DATA FOR THIS TASK
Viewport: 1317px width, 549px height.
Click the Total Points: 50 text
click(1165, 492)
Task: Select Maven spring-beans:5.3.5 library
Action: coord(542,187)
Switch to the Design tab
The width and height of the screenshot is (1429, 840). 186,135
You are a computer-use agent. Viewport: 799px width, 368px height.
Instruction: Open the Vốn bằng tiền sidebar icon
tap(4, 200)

--

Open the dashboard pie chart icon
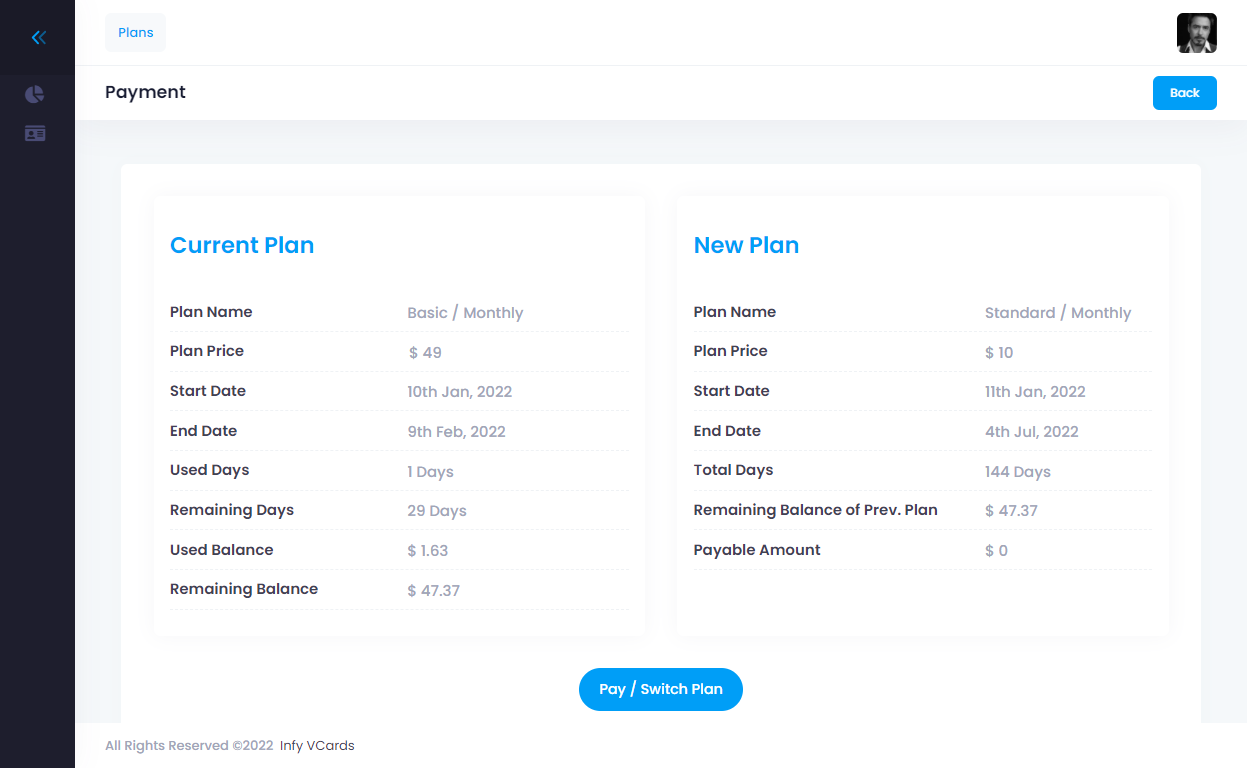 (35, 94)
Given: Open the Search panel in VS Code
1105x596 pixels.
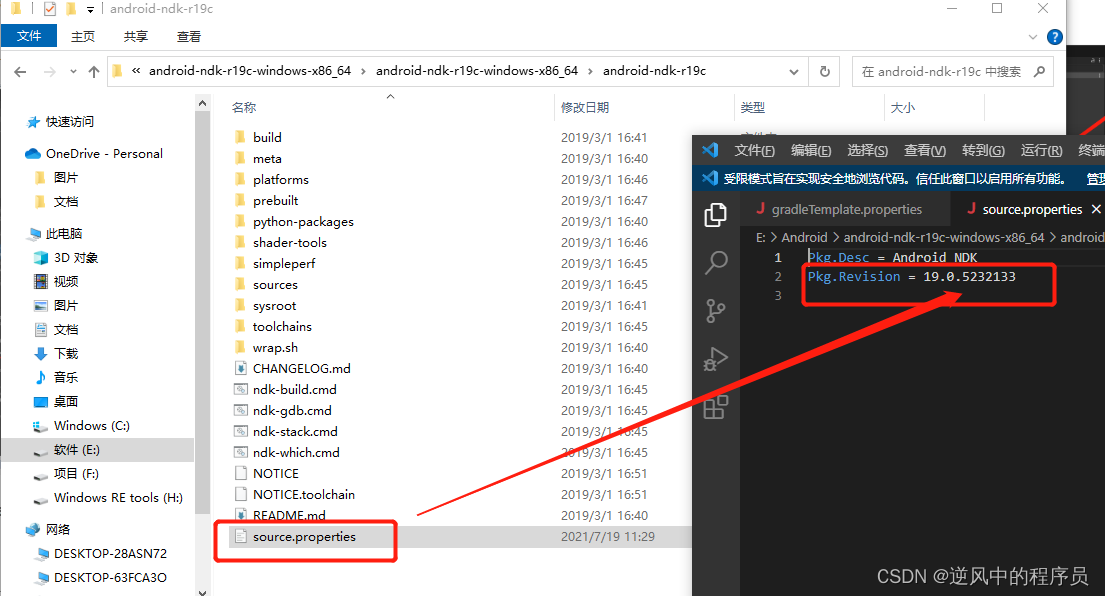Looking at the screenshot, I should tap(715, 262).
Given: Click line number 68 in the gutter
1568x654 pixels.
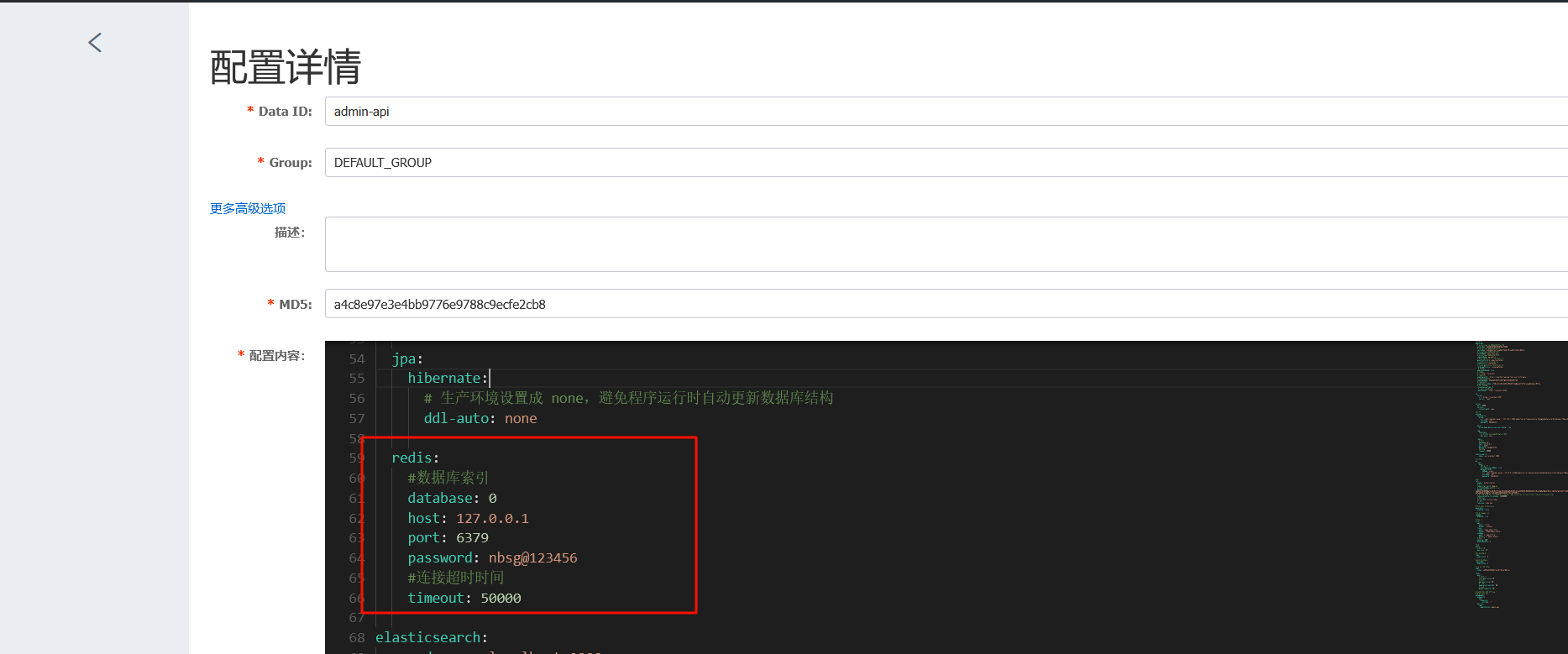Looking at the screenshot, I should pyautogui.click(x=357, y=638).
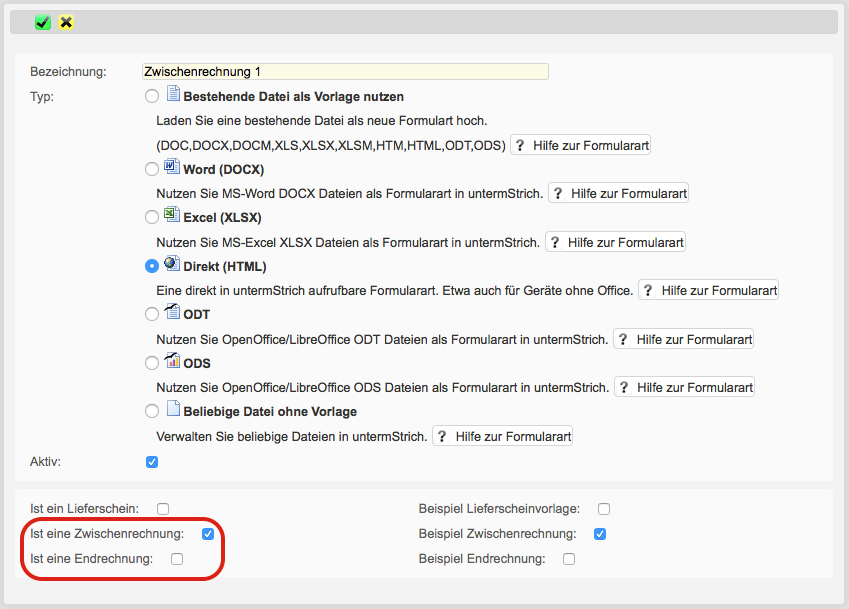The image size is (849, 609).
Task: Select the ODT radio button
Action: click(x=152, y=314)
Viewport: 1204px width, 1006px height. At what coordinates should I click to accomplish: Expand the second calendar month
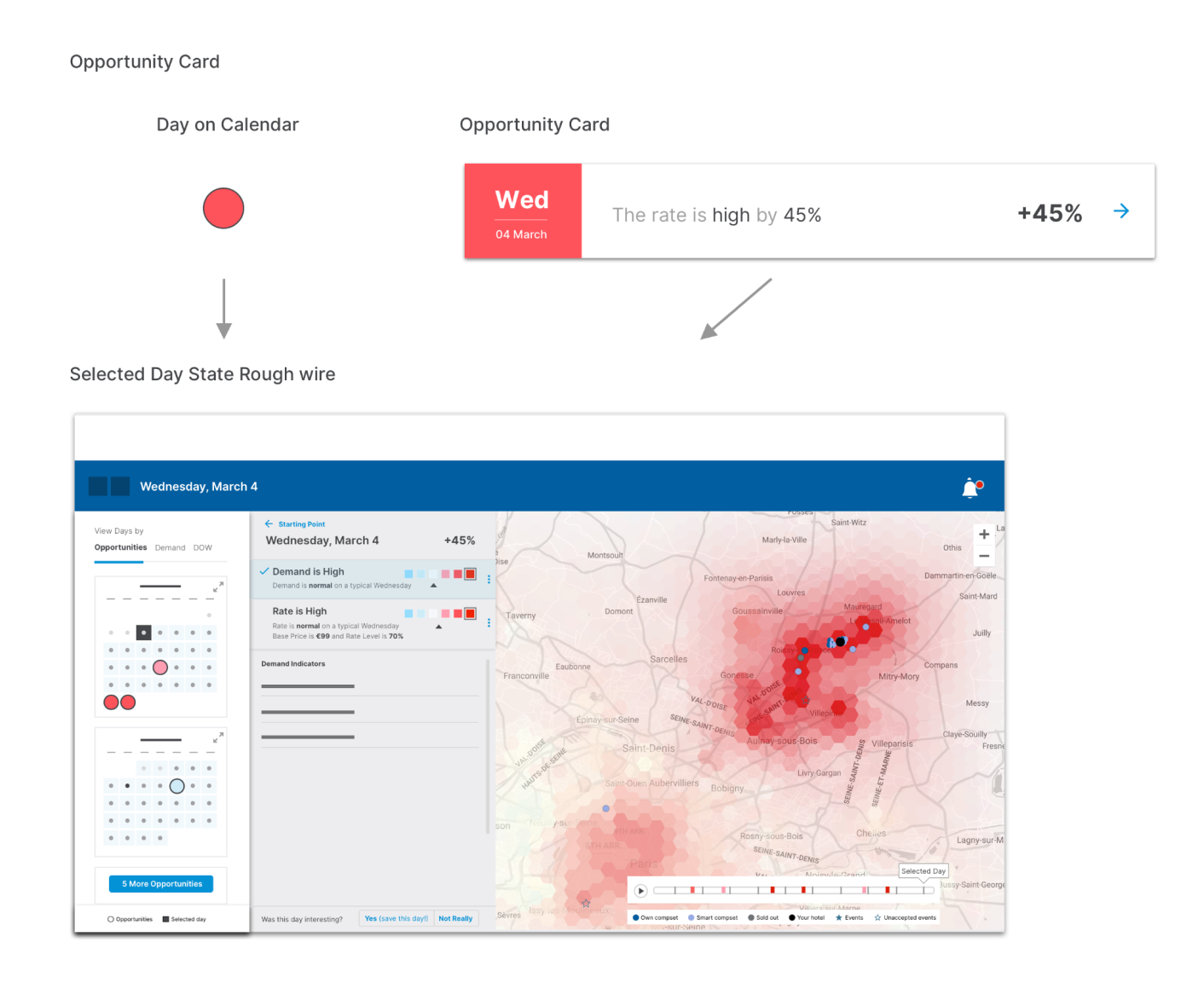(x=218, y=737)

...

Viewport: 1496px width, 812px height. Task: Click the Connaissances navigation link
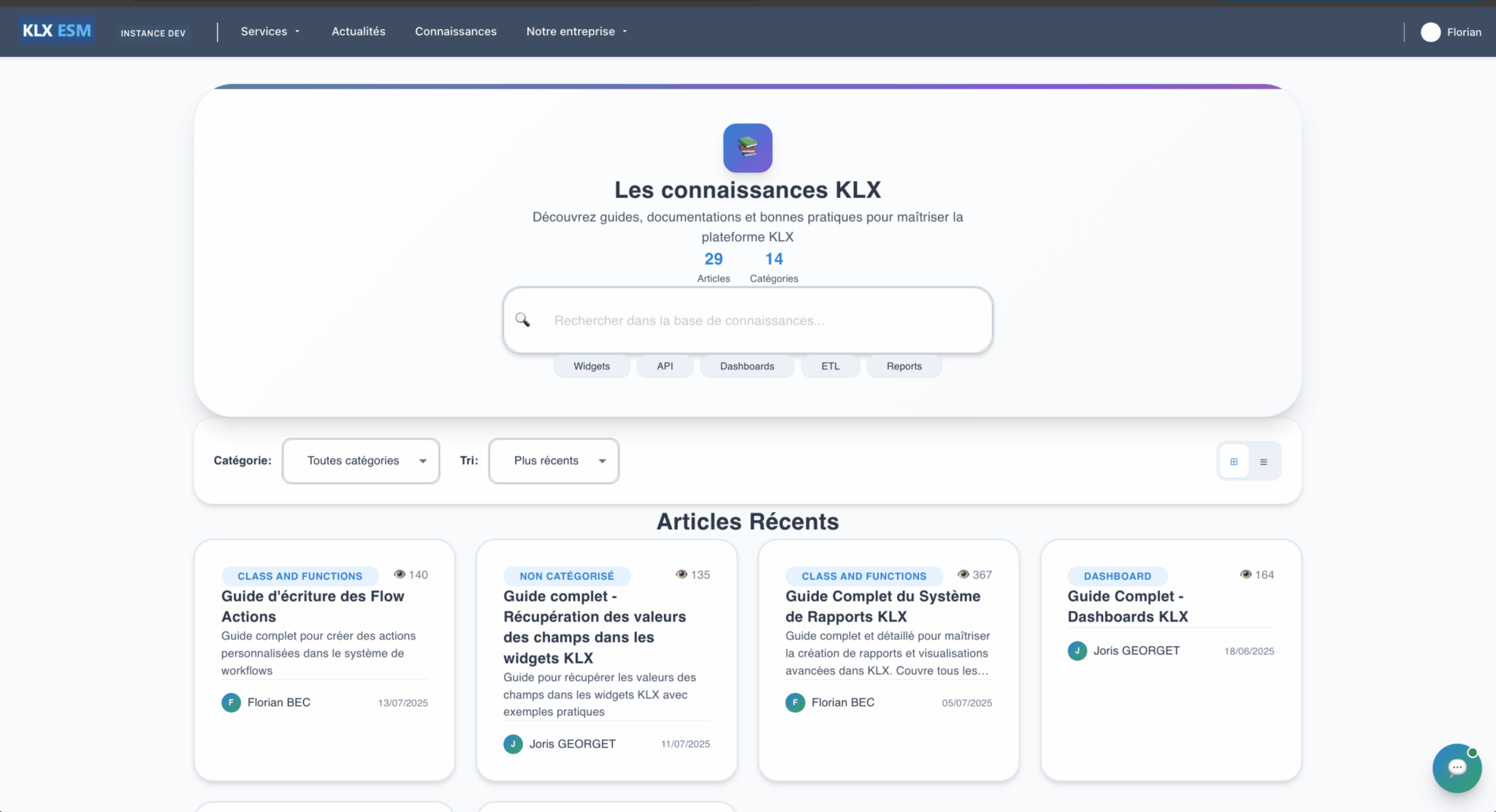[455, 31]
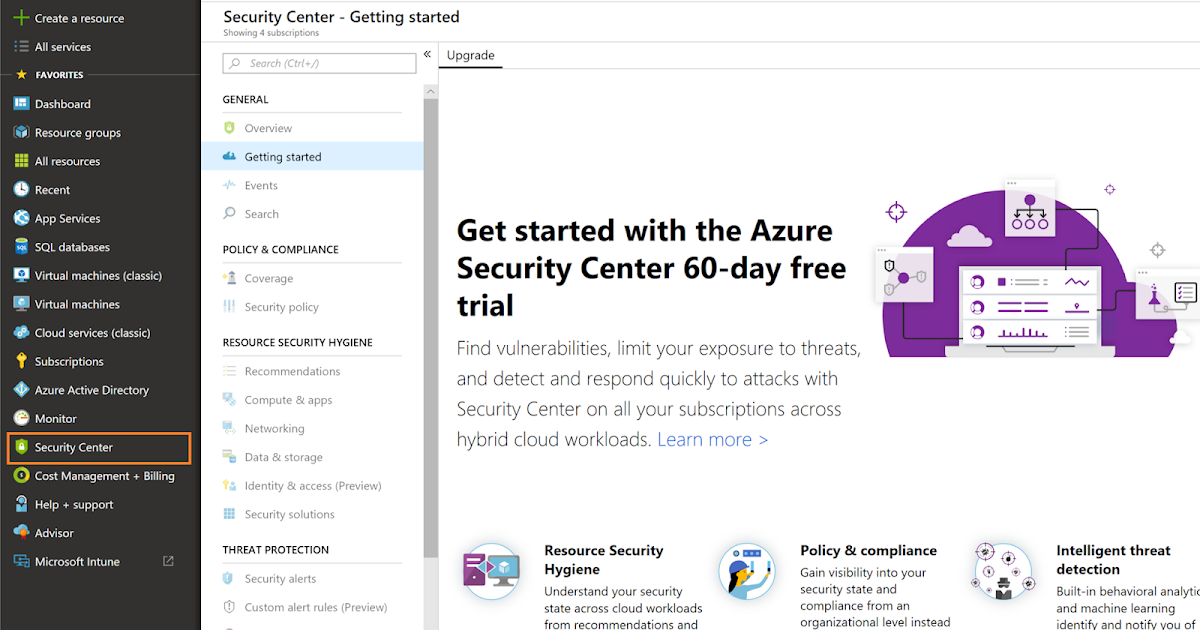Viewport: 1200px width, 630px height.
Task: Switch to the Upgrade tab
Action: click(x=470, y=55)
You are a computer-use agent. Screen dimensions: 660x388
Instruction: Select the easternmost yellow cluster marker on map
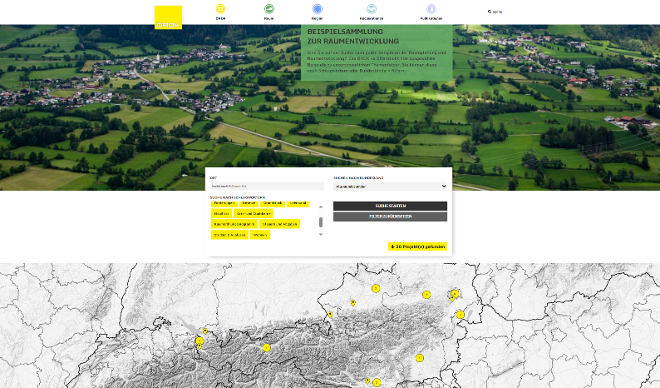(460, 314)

OBJECTIVE
Present the lines of the listing from the line with "Given: Open the Search panel in VS Code" to the line with "Looking at the screenshot, I should tap(715, 262).", both included, as a numbered list. Skip any blank lines and leave out the pictures.

CORRECT ANSWER
1. Given: Open the Search panel in VS Code
2. 1105x596 pixels.
3. Looking at the screenshot, I should tap(715, 262).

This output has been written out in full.